# Squid For Bait In SC



## SmoothLures (Feb 13, 2008)

Anyone ever done any good on squid from the pier/surf in SC? I know they use it offshore a good bit, but I've soaked it while whiting and blues were running good and only caught a 6" croaker (who became bait). I just hate getting the stinking stuff everywhere.


----------



## bluefish1928 (Jun 9, 2007)

i know bluefish love squid tentacles. personally, shrimp is cheaper and fresher(from poston seafood in Georgetown) andi don't use squid that much. i have seen ppl catching pretty much everythign u could catch with shrimp. squid is tougher and would last longer to pinfish. casting ur cast net in the salt marsh can also catch u some quid somtimes(if u are doubtful of squid working this might be a better idea than buying squid)


----------



## BubbaHoTep (May 26, 2008)

Smooth, back when I used to fish down there fairly frequently, my fishing buddy and I ONLY used squid from the pier for big whiting. We used to cut it in wide circle cuts (with the quill still inside) and turn it inside out (thus removing the quill) so the purple side was in and the white side was out. Then we'd run it through the hook point twice - we always used kahles in a size 2 or 4 (I still do). We only did this at Springmaid, because that was the only pier we fished back then (mid-80s to early 90s), but it worked well, as long as we stayed about halfway between the breakers and the end of the pier. Up until about early-August, that'd be the right (south) side of the pier. That's how we used to catch them, even in summer. 

I've always done better with squid than with shrimp down there (in terms of decent fish). Pinfish will hit squid, but they're much more apt to gobble away at shrimp instead. I've NEVER been to the pier without a pound of frozen squid in the cooler - NEVER!!! 

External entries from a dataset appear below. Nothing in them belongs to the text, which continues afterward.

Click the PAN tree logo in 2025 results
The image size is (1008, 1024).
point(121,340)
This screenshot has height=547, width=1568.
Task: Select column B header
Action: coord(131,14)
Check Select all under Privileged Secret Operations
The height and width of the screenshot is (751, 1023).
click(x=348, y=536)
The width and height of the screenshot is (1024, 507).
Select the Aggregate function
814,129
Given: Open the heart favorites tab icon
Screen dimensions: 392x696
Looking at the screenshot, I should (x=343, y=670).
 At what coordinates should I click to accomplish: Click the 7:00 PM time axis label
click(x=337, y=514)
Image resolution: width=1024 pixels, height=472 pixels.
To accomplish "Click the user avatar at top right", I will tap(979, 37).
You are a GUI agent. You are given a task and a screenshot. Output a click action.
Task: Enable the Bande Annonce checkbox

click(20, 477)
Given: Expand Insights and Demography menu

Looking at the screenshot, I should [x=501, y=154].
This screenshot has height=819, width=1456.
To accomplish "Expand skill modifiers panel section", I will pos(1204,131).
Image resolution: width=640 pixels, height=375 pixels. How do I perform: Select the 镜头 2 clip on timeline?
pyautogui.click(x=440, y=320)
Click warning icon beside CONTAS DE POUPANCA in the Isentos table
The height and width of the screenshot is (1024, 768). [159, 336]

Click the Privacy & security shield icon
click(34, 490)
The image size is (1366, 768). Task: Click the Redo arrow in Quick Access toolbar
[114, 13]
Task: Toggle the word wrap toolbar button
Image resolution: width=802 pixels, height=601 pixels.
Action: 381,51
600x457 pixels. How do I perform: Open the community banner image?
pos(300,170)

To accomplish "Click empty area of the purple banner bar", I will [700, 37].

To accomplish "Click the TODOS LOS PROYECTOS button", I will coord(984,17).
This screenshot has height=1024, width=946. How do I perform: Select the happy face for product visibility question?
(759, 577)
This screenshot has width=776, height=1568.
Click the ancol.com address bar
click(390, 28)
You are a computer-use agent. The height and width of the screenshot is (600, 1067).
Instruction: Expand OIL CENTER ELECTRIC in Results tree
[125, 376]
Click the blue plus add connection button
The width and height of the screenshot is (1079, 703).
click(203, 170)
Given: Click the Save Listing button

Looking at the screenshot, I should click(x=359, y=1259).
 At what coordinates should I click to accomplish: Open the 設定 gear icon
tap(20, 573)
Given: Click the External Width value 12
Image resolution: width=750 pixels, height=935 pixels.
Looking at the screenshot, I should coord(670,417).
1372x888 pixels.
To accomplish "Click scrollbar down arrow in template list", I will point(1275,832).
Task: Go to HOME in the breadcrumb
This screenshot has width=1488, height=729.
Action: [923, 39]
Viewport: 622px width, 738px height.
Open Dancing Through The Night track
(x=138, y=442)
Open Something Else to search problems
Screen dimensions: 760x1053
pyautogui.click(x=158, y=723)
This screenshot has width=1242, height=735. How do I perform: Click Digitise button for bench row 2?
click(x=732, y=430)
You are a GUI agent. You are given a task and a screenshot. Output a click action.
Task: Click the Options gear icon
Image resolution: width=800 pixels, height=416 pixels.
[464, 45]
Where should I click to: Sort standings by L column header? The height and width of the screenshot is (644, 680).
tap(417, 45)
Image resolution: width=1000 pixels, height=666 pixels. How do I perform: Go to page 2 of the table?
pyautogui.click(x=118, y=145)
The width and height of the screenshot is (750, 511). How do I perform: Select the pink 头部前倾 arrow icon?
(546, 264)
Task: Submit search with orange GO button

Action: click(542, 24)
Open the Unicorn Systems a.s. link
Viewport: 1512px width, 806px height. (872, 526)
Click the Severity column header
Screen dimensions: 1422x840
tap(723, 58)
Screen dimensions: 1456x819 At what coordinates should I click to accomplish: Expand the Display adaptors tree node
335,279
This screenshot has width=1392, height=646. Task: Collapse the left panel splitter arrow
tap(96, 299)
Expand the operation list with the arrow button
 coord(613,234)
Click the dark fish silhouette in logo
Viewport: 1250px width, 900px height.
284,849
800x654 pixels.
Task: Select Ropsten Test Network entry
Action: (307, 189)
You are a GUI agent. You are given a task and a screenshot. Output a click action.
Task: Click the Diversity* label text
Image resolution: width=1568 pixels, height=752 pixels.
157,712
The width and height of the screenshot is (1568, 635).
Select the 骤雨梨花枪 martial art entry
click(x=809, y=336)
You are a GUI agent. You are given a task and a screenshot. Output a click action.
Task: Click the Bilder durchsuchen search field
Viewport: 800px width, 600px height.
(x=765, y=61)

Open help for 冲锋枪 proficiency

Now Danman might be able to give some input here, too. I know he fishes/has fished at Longbay just south of the MBSP. About (heck it's been a long time since I've walked that) half a mile or 3/4 south of the pier, there's a deep cut out there you can cast to at low tide. We used to catch them in there from the surf on squid. We were walking north from Pirateland, and there was a time when I could have told you how many houses up the beach it was and how many houses down from the pier it was, but things change over time. Also, I don't know what any restoration over the past ten years has done to that hole.

Dude, if you get a dozen or so of those little croakers, you need to have a fish fry. 

Let me put it to you this way. If I could use one bait to toss out there and let it set on the bottom, it would be squid.


----------



## SmoothLures (Feb 13, 2008)

Glad to know they'll hit it. May give it another shot. 

I've sat a few times and fished just past the breakers for whiting but haven't caught a thing with mullet and shrimp mostly. Didn't know they'd hit mullet til I caught a 2.5 lb bull whiting on 'em after seeing a guy wear 'em out while I wasn't getting a nibble on shrimp or squid. Always done my damage casting 50+ yards off the end of the piers... 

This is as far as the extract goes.